* _WHAT YOU WILL DO_:
A: In the poker drawing article below, list every count of comparisons or calculations it gives for working out the expected value of a discard.
B: According to the poker drawing article below, what size is the table of the opponent's final hand distribution?

(EXCERPT PROVIDED Opens)

Poker Drawing Decisions Using the Monte Carlo Method

The problem: Suppose you're playing Kansas City Lowball heads-up. You're all-in and your opponent has drawn two cards. Given a complete knowledge of your opponent's strategy, how can you determine which of your draws is best?

The typical method is evaluate the expected value of each choice you might make, and take the maximum. But the EV calculations are quite expensive. To calculate an exact EV for discarding a particular two cards you must evaluate (naively) 47C2 draws for you, up to 133459 opponent starting hands, and 40C2 draws for the opponent. This is about 113 billion comparisons. The number can be reduced somewhat by pre-calculating your opponent's final hand distribution (ignoring your draw) generating a table of size 47C7 = 62,891,499. Then for each draw you make you can calculate the EV by summing your result against the better (or worse) hands in this table, filtering out those that overlap with your draw. Doing this in the simple fashion results in 34 billion comparisons. Using inclusion-exclusion on the two cards you draw results in something more like 3.4 billion calculations per two-card discard. (Unfortunately, the Y hand tables must be recalculated for every X hand considered, and three-card inclusion-exclusion tables won't fit in memory on a typical computer. Using the same Y tables for all two-draws would require 7-card inclusion-exclusion, which is not at all feasible.)

(EXCERPT PROVIDED Closes)
(GIVEN INFORMATION Opens)

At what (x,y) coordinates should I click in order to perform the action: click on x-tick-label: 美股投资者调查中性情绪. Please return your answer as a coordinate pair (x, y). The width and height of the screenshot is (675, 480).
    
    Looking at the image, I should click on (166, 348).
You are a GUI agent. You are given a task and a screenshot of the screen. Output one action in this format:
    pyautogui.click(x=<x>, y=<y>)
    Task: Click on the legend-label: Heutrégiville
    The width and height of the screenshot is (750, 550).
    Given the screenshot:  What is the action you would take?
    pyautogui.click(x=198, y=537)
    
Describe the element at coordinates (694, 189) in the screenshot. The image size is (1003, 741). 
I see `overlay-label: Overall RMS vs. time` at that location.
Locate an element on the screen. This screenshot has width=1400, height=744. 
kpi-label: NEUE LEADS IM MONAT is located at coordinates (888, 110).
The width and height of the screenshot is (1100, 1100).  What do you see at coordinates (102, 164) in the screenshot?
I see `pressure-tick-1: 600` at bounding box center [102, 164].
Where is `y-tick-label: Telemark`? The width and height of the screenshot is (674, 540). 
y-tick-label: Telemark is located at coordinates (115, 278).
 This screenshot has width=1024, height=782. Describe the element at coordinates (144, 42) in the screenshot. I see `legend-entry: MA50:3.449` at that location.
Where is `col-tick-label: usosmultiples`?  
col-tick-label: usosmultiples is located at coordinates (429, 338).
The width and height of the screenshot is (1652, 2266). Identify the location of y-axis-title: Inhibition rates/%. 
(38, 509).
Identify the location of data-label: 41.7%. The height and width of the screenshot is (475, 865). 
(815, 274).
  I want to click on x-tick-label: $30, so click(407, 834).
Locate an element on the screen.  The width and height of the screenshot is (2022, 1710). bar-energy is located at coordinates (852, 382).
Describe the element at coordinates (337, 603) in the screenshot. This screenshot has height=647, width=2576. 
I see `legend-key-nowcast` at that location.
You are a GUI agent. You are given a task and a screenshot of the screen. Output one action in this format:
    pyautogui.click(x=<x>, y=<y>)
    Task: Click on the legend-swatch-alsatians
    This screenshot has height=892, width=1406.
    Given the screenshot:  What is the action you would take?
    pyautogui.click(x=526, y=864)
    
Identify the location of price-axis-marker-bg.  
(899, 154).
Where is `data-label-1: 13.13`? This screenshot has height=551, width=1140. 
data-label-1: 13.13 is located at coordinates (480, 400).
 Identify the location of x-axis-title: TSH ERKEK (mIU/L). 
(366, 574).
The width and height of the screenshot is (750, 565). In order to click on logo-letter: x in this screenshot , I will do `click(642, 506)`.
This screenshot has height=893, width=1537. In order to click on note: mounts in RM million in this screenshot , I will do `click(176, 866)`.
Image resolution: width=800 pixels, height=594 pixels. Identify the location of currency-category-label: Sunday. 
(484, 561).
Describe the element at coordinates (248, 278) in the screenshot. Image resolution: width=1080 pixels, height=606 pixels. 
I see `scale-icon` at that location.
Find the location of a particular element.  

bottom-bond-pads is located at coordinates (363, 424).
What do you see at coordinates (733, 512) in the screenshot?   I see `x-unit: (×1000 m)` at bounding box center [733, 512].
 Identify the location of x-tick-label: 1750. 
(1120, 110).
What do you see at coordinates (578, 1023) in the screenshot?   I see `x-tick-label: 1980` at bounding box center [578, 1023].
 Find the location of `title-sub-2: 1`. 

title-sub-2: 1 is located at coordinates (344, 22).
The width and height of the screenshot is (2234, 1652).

(GIVEN INFORMATION Closes)

* _ANSWERS TO THE EXERCISE_:
A:
- About 113 billion comparisons (naive exact calculation)
- 34 billion comparisons (simple method using the pre-calculated table)
- About 3.4 billion calculations per two-card discard (using inclusion-exclusion)

B: 47C7, which is 62,891,499.